Exercise brief: Count the lines in the data below that contain the word "section", matching case exactly, and give only that number.
===== Listed records =====
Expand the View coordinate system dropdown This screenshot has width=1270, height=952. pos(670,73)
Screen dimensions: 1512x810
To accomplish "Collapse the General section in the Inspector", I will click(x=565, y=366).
=====
===== Listed records =====
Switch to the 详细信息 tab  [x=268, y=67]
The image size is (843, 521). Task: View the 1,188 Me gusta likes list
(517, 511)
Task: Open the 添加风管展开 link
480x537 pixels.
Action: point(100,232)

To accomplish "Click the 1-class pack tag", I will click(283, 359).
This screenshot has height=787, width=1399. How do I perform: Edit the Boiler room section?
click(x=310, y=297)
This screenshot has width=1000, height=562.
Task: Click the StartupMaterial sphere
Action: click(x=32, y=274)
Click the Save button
=====
===== Listed records =====
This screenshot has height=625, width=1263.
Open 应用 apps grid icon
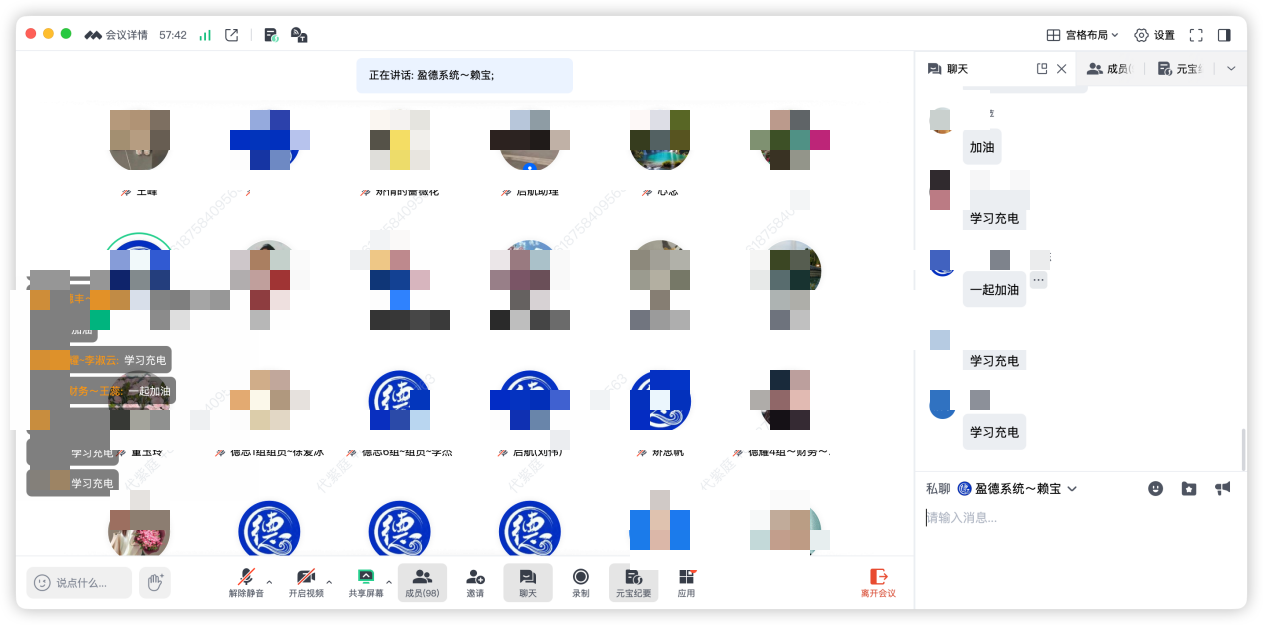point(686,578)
=====
Solution to the problem: 2